Happs raises $4.7 million for a multicast livestream platform creator community – TechCrunch
Happs, an app that lets creators stream live video simultaneously across social platforms, has raised $4.7 million in a post-seed round. The product initially began as a platform for independent journalists. Still, it expanded its mission last year to offer tools to all online creators while connecting them through a new social network. The funding was led by Bullpen Capital and Crosslink, Goodwater, Corazon, Rob Hayes of First Round Capital, and Bangaly Kaba, previously at Instagram and Sequoia, who also participated.
What sets Happs apart from some established competitors in the space is the team’s desire to build tools that help video creators produce professional-looking online streams and cultivate a kind of meta-community that brings people together from across other social media sites. “We kind of view this as the essence of what the creator economy is all about,” Happs CEO Mark Goldman told TechCrunch. “The idea of locking creators into an individual platform is a very traditional way of thinking about content creation.”
Like Goldman, the other co-founders, David Neuman and Drew Shepard, come from the media world. Goldman was the founding COO of Current TV, an experimental TV channel that dabbled in user-generated content and eventually sold to Al Jazeera in 2013. “The whole idea was to democratize media and open it up,” Goldman said of his time working on Current TV, which he connects directly to his interest in building Happs. “[We] loved the creativity unleashed by that.”

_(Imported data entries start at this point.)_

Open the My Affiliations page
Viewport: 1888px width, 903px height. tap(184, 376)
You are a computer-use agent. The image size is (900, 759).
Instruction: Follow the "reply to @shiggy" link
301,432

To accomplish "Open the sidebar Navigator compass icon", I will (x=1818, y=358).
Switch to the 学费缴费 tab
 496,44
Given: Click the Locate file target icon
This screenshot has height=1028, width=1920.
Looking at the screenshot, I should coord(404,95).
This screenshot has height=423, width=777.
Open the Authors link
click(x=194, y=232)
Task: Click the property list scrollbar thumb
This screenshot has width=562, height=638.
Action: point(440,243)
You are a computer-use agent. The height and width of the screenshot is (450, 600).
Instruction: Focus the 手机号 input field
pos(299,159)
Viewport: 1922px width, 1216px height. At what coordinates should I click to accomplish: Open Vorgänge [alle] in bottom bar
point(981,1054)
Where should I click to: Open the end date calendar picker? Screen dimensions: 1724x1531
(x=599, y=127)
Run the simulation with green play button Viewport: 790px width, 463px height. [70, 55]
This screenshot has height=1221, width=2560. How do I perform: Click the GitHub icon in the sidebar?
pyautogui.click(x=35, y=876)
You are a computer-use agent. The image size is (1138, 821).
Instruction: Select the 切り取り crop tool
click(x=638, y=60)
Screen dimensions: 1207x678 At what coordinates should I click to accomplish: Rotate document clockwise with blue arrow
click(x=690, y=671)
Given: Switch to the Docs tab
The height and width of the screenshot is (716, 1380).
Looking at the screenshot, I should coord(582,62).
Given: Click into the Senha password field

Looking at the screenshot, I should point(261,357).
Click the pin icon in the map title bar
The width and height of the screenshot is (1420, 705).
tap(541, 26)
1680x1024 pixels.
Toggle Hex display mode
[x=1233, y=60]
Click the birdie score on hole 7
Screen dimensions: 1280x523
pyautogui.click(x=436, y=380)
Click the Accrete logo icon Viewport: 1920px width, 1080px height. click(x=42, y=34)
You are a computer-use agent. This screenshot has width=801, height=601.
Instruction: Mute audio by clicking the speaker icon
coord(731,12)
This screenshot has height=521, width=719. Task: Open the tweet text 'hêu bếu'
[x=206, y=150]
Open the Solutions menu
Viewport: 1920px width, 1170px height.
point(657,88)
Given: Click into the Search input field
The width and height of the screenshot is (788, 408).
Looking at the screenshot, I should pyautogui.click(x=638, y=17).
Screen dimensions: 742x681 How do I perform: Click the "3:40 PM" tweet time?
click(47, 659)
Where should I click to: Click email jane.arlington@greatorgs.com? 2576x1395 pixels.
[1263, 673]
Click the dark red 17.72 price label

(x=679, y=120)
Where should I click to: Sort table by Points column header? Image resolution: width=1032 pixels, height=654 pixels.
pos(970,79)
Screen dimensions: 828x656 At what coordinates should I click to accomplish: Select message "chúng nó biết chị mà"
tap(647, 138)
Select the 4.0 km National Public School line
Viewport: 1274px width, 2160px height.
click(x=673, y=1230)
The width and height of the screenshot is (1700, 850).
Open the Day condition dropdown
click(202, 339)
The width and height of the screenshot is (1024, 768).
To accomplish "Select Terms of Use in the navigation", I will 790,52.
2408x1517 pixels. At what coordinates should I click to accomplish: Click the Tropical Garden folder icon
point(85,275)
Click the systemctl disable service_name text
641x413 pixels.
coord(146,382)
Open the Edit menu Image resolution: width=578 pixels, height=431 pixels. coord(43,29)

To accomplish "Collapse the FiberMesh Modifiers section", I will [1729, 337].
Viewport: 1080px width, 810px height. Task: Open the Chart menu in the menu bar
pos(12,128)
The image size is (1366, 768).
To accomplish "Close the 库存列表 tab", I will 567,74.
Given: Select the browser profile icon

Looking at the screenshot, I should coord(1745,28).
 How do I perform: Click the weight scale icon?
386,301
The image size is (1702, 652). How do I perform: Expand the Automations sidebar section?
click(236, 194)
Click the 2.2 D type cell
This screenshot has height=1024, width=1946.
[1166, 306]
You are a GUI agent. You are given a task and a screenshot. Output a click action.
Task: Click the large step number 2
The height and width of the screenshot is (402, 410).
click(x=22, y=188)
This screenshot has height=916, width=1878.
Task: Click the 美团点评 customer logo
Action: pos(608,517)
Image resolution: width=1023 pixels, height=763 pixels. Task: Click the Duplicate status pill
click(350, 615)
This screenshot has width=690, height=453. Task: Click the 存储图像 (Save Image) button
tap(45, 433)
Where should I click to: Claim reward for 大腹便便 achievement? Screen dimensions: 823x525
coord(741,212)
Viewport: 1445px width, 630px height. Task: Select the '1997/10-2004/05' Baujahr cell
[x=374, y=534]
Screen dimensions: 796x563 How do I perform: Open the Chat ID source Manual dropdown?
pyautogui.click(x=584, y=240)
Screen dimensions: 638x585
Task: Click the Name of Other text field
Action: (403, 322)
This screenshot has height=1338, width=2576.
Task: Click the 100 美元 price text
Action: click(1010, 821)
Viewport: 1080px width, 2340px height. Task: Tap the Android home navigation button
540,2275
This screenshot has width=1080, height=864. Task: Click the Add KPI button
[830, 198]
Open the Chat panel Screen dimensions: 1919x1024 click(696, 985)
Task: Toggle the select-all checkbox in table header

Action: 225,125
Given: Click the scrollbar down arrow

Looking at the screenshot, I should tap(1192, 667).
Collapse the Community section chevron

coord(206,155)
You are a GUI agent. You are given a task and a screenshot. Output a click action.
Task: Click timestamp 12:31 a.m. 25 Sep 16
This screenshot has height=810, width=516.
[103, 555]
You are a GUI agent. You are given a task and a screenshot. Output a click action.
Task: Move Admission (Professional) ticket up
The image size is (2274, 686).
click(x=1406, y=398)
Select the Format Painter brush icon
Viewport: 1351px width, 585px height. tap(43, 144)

Online creators tend to be siloed within the app where they’ve built the most significant community. Still, Happs wants to empower them to reach as many followers as possible in a platform-agnostic way. For creators, the appeal of multistreaming is maximizing reach while making content efficiently. There’s a risk of alienating YouTube followers at the expense of your Twitch community if you don’t play your cards right, but some savvy content creators have turned toward the model to grow their audiences.
Happy connects people across platforms in a few ways. For one, Happ’s users can broadcast live to Facebook, YouTube, Twitter, and Twitch simultaneously. The app also collects live comments from all supported social media sites and beams them into its interface, where they appear in a continuous cross-platform stream. The integrated comment feature is an excellent built-in option for anyone who’s straddled comments across multiple devices simultaneously while livestreaming, which is no easy feat. When streaming live, you can feature a comment so followers can see it on the screen no matter what platform they’re watching—other companies in the space like OBS.
Streamlabs and Restream are focused on the tools part of the equation, offering power users a proper backend for pushing out multi-streamed live video. Streamyard also provides multistreaming for Facebook, YouTube, Twitter, and other platforms through a simple browser interface. Unlike those services, Happs feels more like a social network, with standard features like user profile photos, follower counts, and a feed next to a “go live” button. Anyone can use the multistreaming platform through iOS or Android apps or a web interface, whether a creator signing up for the tools or a fan looking to support the content they love.